Help

39 3 0
                                    

Annabelle tapped her heels underneath the grey speckled table and felt the change in her pocket.

A quarter. A nickel. A penny.

She counted them over and over again in her mind.
Quarter, nickel, penny, quarter, nickel, penny, quarter, cib, nickel.

The bright lights made her eyes burn and water and the smell of amonia was overwhelming. Her empty stomach dropped when the blinds on the window of the oak door rattled, as did the door knob. The man with the unruly white hair barely took up space in the doorway and grinned his dentured smile in Annabelle's direction. She wondered how therapists could be nearly blind and so ancient.
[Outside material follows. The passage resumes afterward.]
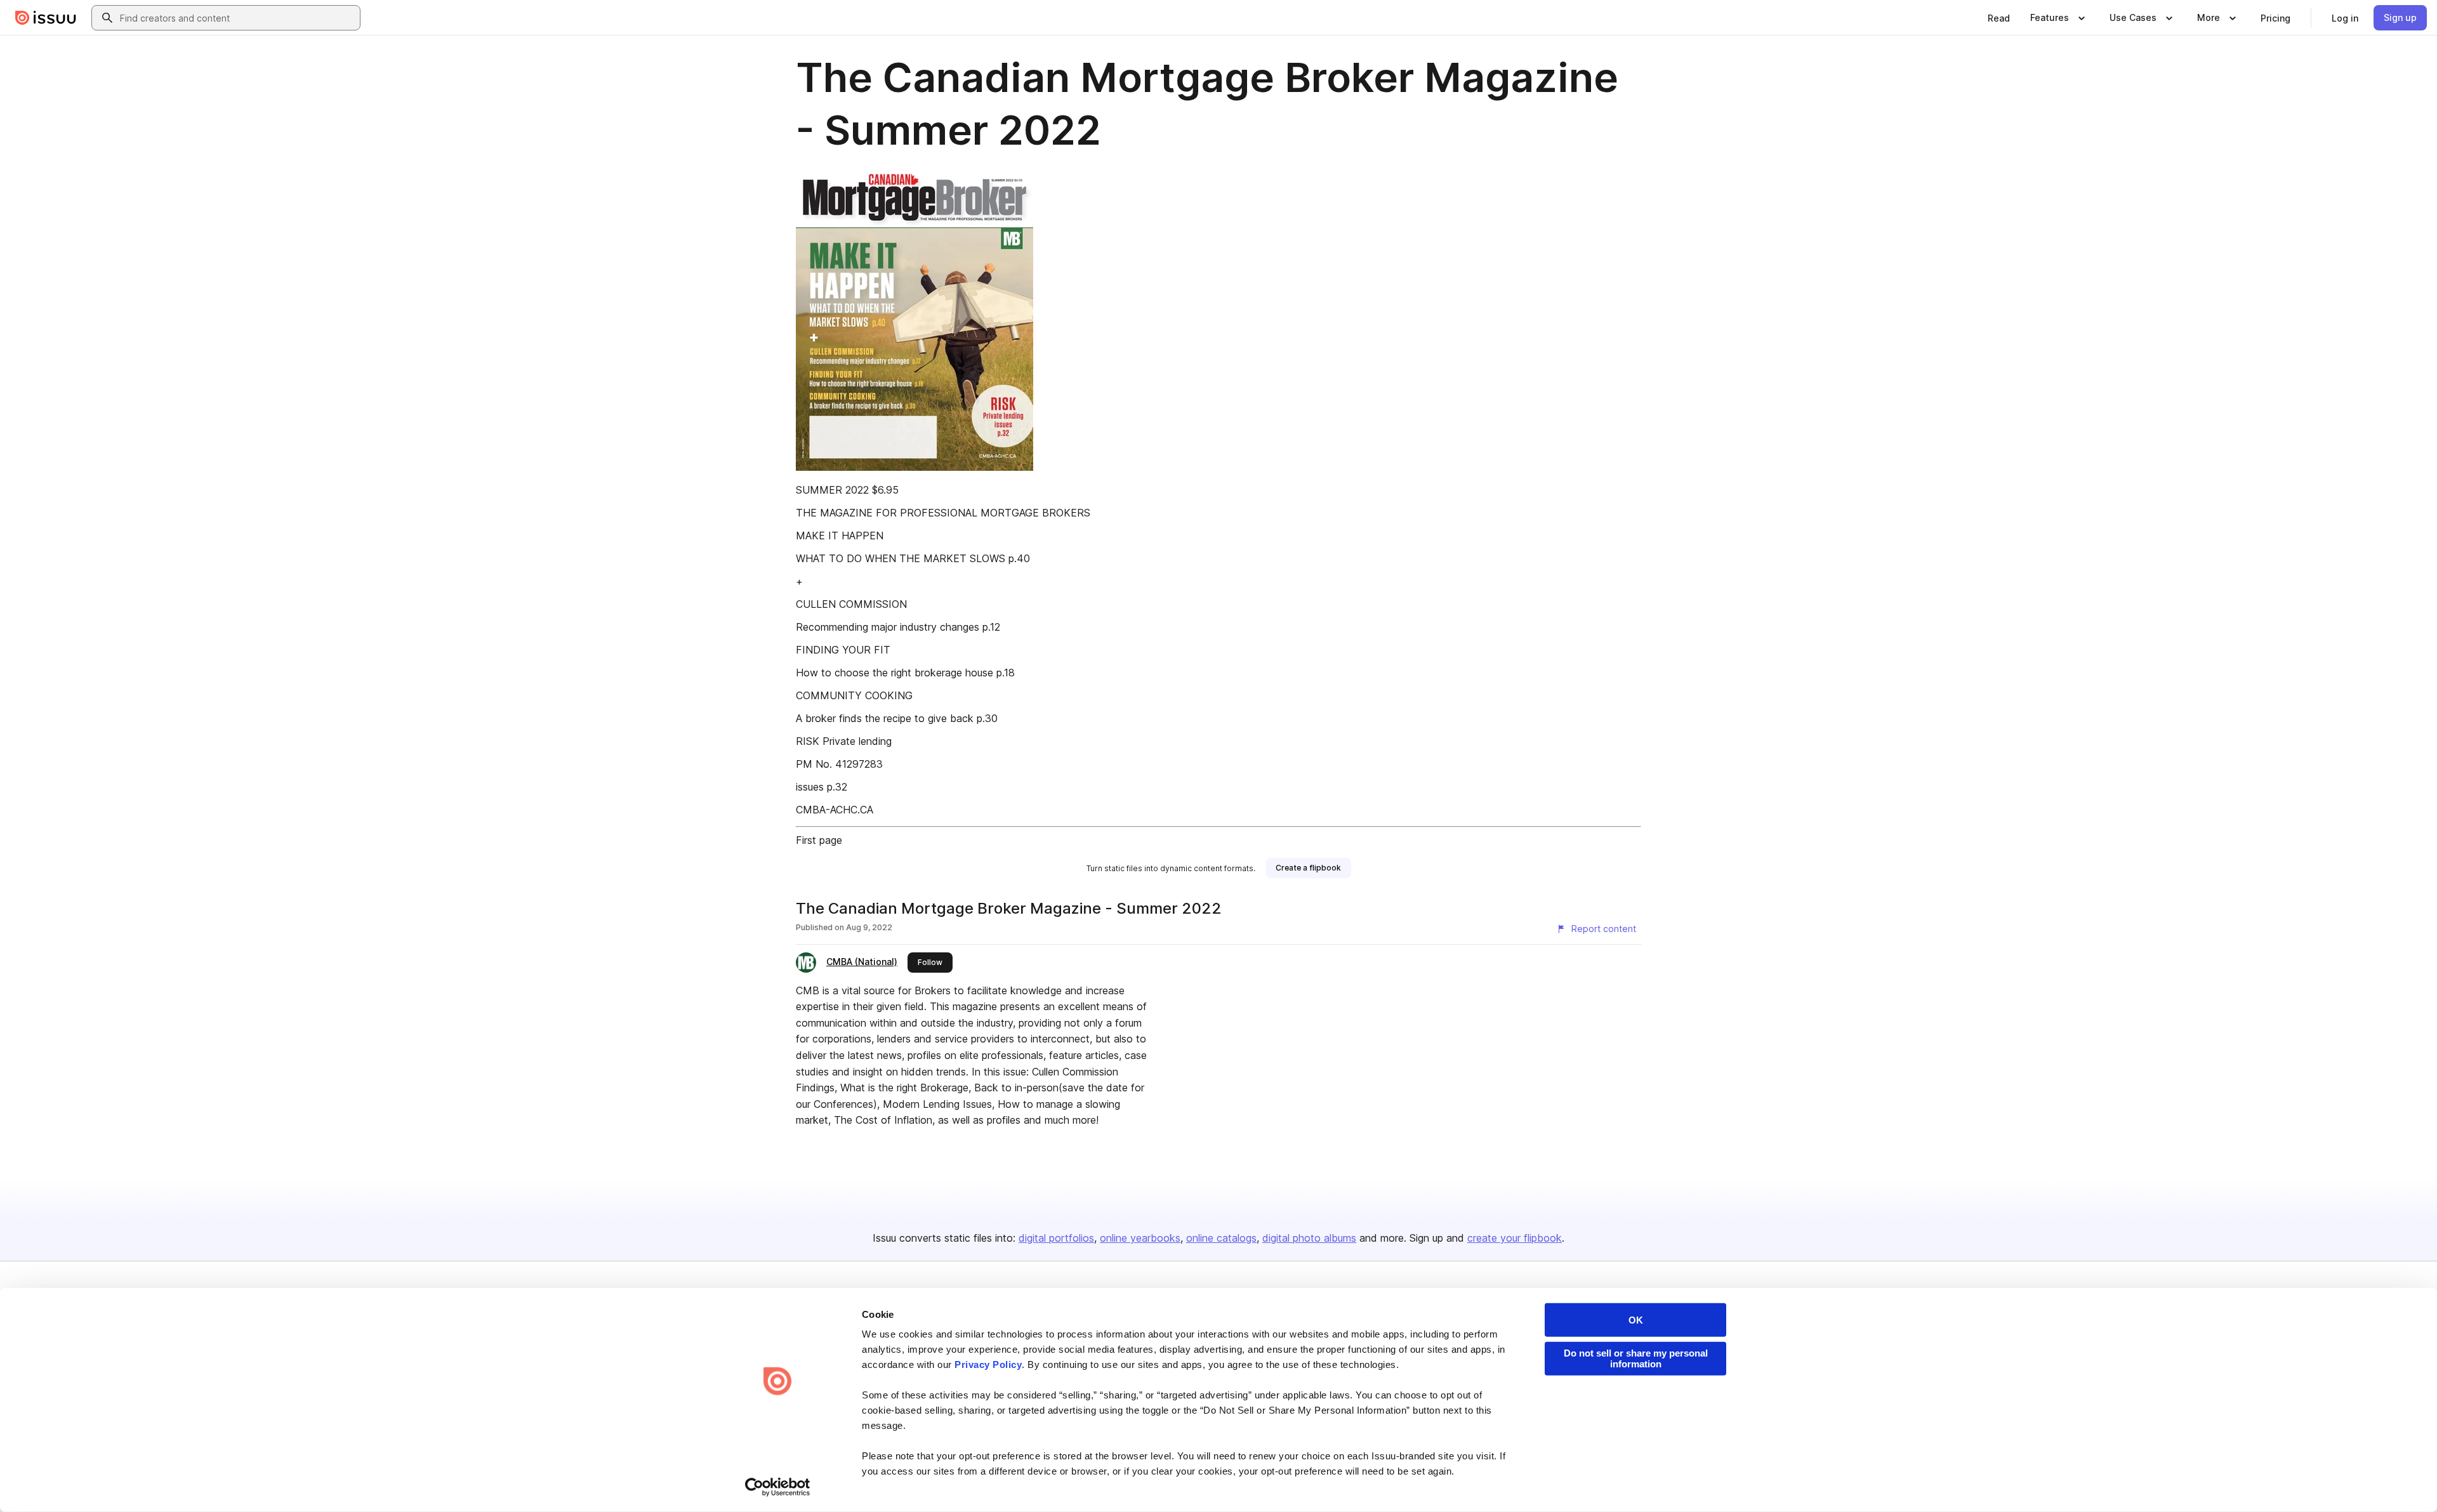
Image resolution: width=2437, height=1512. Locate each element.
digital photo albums (1309, 1238)
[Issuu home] (45, 18)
This dinosaur couldn't really see her, much less who she was.

He plopped down in his cold metal chair, she saw him flinch then focused all of her attention on to his actions. He squinted his eyes and got so close to the handwritten words scribbled on the paper that his pointer nose touched the paper. He sniffed like he was smelling it then adjusted his wide-rimmed glasses.

"Well, Annabelle... you're making tremendous progress."
That's what you think, bucko.

He smiled at her, she could tell it was fake. His shaky old man voice echoed.
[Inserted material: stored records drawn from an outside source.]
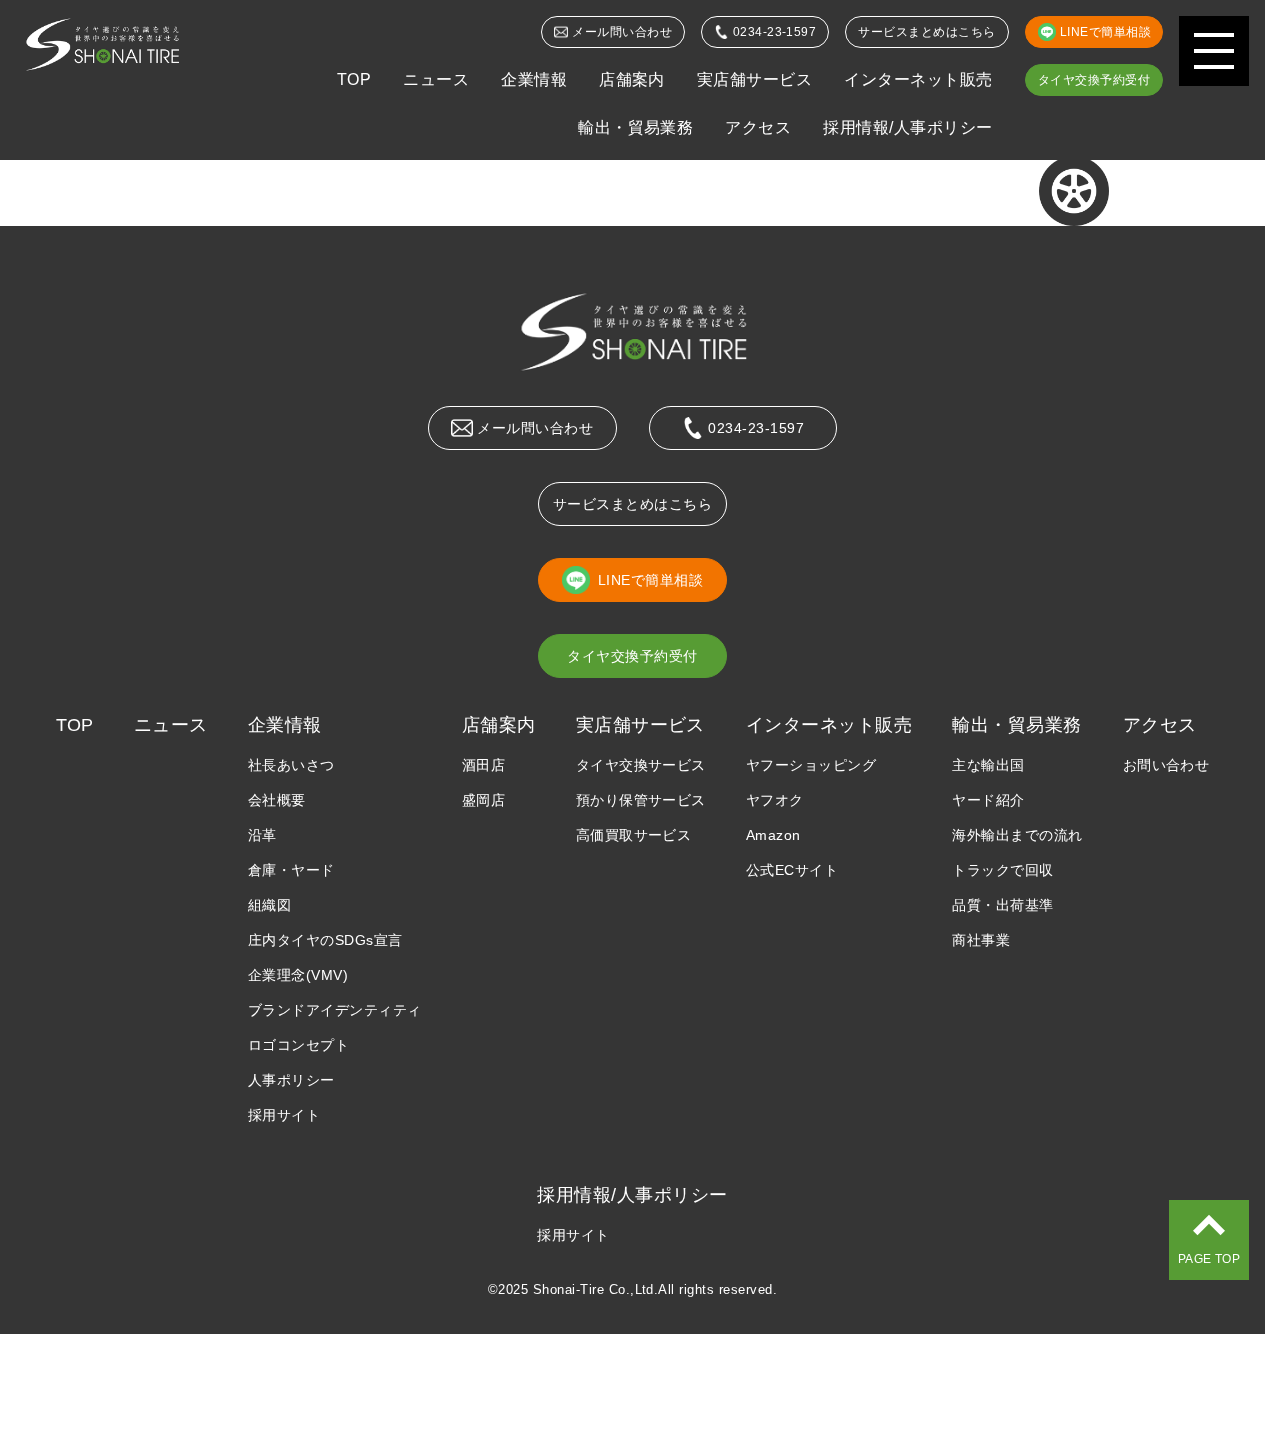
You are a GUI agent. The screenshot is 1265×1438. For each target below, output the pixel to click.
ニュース (436, 79)
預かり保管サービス (641, 800)
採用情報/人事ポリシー (907, 127)
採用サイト (284, 1115)
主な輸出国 (988, 765)
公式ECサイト (792, 870)
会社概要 (277, 800)
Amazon (773, 835)
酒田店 (483, 765)
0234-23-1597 (775, 32)
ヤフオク (775, 800)
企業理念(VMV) (298, 975)
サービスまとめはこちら (926, 32)
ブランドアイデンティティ (335, 1010)
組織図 (269, 905)
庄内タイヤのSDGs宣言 (325, 940)
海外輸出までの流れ (1017, 835)
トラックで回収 (1002, 870)
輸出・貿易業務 (635, 127)
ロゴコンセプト (298, 1045)
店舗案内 (632, 79)
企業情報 (534, 79)
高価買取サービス (634, 835)
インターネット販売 (918, 79)
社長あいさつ (291, 765)
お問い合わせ (1166, 765)
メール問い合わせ (622, 32)
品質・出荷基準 (1002, 905)
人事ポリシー (291, 1080)
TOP (354, 79)
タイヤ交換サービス (641, 765)
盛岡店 (483, 800)
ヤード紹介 (988, 800)
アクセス (758, 127)
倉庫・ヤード (291, 870)
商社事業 (981, 940)
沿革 (262, 835)
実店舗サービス (754, 79)
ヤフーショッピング (811, 765)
He set the worn clipboard down with a slap and folded his hand together. Unfolding them, he itched the part in his hair with his index finger and folded his wrinkling hands again.

"As you know, you've been off the medication for a while. We have conclusive results for the tests and they turned out good, for the most part."
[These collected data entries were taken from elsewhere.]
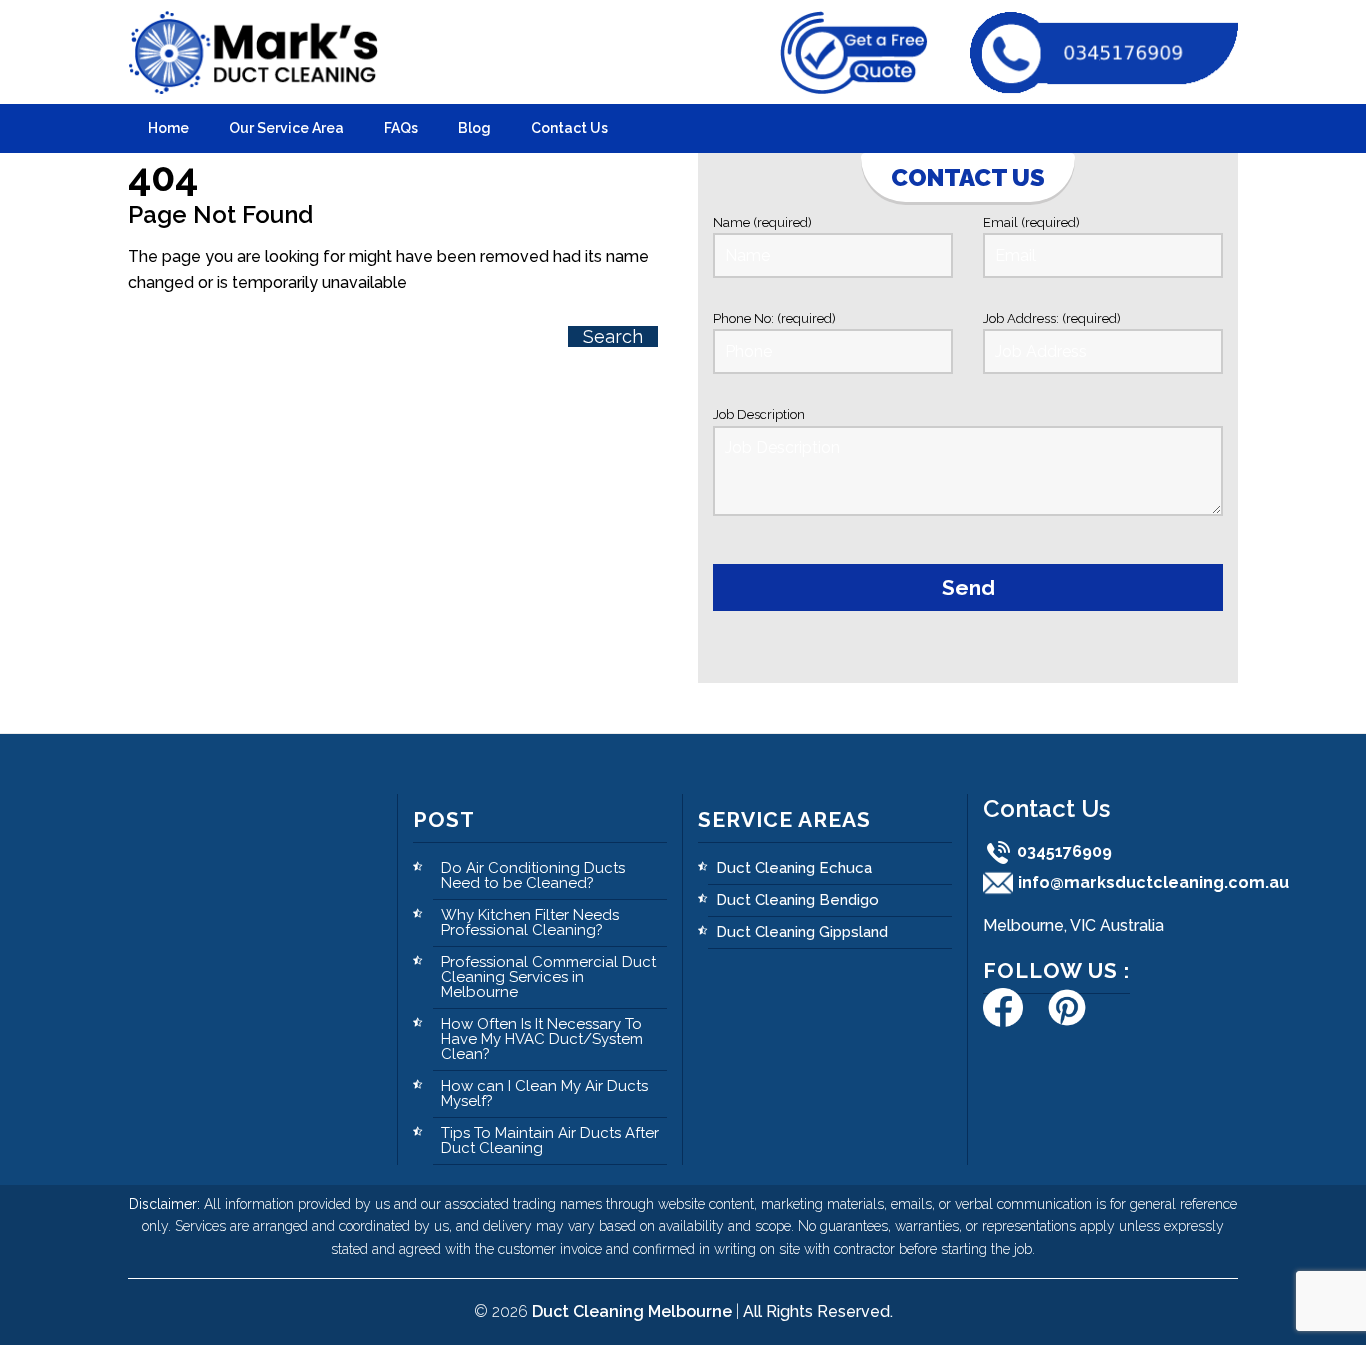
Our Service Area (286, 128)
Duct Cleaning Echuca (794, 868)
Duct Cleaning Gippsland (802, 932)
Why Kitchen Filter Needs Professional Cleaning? (530, 922)
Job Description (759, 414)
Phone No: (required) (774, 318)
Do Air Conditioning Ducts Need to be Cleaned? (533, 875)
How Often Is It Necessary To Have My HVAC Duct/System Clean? (542, 1039)
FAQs (401, 128)
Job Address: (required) (1052, 318)
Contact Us (569, 128)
Annabelle willed herself to not suck in a breath as a wave if nausea washed over her. Her legs shook violently.

"You've got to stop drinking, Annabelle." He said after a moment, furrowing his brows in concern.

She wondered how people could so easily pretend to care. How they could put on a show and grins and laugh and cry and be so god damn convincing. She fell for it every time. She grinned weakly, if it was even a grin. It was more like the corners of her mouth twitched once. She scratched the bridge of her nose and then her forearm.

"Annabelle?" His voice was softer than before.

Her eyes flicked up and her gaze would have burned holes, if looks could kill.

"Get help. I don't mean from me. Find someone you can talk to on a more...personal level."

She was taken aback. This old man connecting with the modern generation? Unheard of.

Her head seemed to nod on its own and every atom in her body was buzzing the taste of Cib lingering on them to a molecular scale.